Most importantly, we did not experience any significant technical or clinical complications related to the stent retriever augmented FDS implantation in any of the cases. More precisely, we did not observe any unintended, potentially harmful dislocations of the stent retriever during the procedure. Furthermore, each pREset provided a reliably stable monorail delivery platform for precise and atraumatic microcatheter positioning.

However, comparable to other stent retrievers, the push wire of the pREset system only provides a useable length of approximately 180 cm for microcatheter exchange, compared to 300 cm of the specifically designed exchange wires. This issue requires particular attention of the interventionalist, as the advancement of the second microcatheter must be performed without being in control of the proximal, extra-corporeal end of the exchange platform. In our experience this handicap is compensated by the reliably stable endovascular position of the adequately sized stent retriever shaft, which prevented hazardous dislocations bearing the risk for vessel wall injury or even traumatic SAH in all of our cases.

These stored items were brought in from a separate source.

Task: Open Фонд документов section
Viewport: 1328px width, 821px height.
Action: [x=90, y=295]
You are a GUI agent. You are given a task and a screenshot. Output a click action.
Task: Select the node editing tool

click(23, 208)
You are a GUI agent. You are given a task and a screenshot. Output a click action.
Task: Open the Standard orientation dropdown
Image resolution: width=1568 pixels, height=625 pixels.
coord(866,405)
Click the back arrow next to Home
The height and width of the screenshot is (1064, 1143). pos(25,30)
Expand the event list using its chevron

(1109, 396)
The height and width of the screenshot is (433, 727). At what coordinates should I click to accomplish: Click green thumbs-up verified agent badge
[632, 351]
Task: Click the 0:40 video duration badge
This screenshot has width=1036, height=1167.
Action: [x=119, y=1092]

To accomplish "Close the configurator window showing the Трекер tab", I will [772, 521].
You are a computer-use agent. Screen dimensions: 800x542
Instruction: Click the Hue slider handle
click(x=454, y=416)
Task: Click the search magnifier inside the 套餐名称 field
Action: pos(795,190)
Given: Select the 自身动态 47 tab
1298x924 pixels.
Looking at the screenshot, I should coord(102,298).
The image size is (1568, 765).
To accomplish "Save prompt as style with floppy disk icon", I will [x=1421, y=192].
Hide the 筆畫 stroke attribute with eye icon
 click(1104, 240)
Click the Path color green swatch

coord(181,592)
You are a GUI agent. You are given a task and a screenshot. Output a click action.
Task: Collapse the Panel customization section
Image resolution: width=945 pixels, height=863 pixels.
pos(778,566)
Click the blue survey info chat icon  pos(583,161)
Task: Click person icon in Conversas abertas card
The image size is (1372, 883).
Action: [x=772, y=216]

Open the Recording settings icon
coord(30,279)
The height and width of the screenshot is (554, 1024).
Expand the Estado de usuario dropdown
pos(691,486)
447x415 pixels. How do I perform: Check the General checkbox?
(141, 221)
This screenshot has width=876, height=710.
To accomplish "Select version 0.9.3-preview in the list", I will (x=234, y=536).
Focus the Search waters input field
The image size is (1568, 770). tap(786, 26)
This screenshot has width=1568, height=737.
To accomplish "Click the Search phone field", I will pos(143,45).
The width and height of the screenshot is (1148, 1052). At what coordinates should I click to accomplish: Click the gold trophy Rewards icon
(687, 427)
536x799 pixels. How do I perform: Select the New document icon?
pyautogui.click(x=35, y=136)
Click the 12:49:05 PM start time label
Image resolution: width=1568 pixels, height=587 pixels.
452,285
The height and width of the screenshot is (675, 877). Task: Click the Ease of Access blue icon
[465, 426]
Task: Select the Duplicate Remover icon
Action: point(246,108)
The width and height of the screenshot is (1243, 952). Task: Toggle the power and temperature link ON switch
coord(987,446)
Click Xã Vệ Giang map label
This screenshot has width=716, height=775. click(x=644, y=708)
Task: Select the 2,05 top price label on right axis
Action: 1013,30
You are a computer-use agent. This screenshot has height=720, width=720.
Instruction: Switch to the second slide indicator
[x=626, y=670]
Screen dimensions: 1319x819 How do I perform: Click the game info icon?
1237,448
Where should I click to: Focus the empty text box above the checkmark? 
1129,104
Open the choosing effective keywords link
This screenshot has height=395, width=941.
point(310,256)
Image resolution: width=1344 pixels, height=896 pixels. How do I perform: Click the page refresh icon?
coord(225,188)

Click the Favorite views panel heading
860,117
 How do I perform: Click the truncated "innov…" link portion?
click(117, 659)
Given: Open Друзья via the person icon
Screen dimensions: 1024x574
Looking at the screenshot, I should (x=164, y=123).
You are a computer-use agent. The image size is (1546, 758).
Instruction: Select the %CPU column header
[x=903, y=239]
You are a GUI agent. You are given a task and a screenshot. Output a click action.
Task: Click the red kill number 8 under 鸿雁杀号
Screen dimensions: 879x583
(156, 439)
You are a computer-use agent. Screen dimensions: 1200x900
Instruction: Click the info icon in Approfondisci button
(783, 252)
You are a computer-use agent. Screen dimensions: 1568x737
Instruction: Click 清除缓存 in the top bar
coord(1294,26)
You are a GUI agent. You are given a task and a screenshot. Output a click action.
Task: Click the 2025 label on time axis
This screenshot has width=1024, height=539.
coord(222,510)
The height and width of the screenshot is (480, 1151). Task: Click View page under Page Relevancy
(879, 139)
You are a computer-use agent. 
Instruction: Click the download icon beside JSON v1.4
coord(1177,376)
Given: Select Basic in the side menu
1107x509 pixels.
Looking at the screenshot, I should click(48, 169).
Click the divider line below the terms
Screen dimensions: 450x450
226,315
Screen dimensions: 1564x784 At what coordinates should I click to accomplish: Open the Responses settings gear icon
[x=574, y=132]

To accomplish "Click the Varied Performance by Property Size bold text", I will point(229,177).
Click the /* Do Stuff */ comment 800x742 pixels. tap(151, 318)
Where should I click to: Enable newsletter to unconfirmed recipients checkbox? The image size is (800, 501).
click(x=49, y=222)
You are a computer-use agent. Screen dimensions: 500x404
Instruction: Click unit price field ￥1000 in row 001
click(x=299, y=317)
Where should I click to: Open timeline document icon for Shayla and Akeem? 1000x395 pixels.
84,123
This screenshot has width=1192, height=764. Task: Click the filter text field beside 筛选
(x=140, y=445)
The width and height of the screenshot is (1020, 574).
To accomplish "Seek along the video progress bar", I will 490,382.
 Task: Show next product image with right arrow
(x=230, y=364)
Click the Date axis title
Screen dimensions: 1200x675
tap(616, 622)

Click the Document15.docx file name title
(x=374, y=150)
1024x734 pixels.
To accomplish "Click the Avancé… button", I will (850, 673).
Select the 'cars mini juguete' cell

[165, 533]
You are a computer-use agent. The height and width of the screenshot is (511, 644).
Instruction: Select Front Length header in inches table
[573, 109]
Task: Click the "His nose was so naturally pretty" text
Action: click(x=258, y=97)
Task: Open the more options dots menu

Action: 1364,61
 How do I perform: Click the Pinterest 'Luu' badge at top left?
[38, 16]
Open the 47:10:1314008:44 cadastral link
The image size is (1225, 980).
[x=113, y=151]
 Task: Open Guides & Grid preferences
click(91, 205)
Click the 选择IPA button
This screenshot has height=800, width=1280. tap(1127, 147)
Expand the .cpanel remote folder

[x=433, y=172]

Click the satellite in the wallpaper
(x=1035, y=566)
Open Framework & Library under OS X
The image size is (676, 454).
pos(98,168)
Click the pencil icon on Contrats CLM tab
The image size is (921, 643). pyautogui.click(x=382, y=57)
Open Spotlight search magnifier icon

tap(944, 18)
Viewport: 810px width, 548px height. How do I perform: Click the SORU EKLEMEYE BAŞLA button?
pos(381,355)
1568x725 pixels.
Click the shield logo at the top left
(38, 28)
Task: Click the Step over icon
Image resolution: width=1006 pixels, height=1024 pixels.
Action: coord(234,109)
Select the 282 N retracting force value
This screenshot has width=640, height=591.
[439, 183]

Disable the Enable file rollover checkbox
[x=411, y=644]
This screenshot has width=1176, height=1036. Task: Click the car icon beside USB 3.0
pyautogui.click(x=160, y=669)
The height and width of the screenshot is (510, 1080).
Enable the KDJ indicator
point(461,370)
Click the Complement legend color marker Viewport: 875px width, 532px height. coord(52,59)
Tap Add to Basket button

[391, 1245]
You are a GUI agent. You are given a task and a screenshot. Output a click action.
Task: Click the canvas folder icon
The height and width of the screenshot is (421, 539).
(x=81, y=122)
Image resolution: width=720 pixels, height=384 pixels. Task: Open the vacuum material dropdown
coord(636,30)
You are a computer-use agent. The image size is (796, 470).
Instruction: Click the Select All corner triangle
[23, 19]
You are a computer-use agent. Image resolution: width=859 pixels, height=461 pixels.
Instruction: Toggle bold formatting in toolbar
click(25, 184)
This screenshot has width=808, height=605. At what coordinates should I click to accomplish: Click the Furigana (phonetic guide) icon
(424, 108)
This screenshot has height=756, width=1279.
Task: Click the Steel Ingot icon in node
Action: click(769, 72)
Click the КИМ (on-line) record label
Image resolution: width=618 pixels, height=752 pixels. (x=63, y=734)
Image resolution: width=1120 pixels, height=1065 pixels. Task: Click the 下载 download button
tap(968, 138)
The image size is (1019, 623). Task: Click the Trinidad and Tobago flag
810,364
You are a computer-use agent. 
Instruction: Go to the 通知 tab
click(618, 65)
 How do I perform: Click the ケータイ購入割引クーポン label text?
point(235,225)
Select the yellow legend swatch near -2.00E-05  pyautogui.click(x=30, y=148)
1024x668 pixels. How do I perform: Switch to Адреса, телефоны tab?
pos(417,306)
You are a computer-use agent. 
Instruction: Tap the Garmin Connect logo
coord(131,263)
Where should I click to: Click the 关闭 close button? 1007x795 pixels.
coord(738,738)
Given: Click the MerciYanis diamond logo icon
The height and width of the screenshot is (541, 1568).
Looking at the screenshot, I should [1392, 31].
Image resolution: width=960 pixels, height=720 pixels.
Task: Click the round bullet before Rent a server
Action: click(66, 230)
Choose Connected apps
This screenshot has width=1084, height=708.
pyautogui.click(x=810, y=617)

To our best knowledge, this is the first systematical analysis of the use of stent retrievers as stable and superiorly controllable exchange-platform for technically challenging cases of flow diverter implantation. However, other facilitative, distal anchoring techniques – including coil-anchoring and balloon-anchoring etc. – mostly for endovascular treatment of giant aneurysms, have been reported earlier (Effendi et al., 2016; Oran et al., 2013; Fargen et al., 2013; Snyder et al., 2010). Also, the use of stent retrievers for advancement of large-bore aspiration catheters through tortuous, proximal vessels in the context of intracranial revascularization has been demonstrated previously (Lin et al., 2019; Singh et al., 2015; Mascitelli et al., 2016) and is continuously applied successfully in the clinical routine. Especially the fortifying experience with low profile stent retrievers in stroke treatment (Kurre et al., 2017), more precisely their outstanding distal stability and low risk profile, inspired us to implement them as exchange platforms in technically otherwise hardly controllable scenarios.

Our study suffers from a number of limitations – most importantly it is only based on a single center experience with retrospective design, thus offering intrinsically narrow information on the performance of this approach, which was gained with a comparatively small number of cases. Therefore, further studies involving additional experienced centers are wanted to corroborate our findings.

Conclusion

In our experience the low-profile stent-retriever anchoring maneuver represents a potentially essential and safe amendment for FDS-implantation in technically especially challenging situations. A docking wire for low profile stent retrievers like the pREset LITE - to enhance the length of the system for improved exchange maneuvers – would significantly facilitate the technique.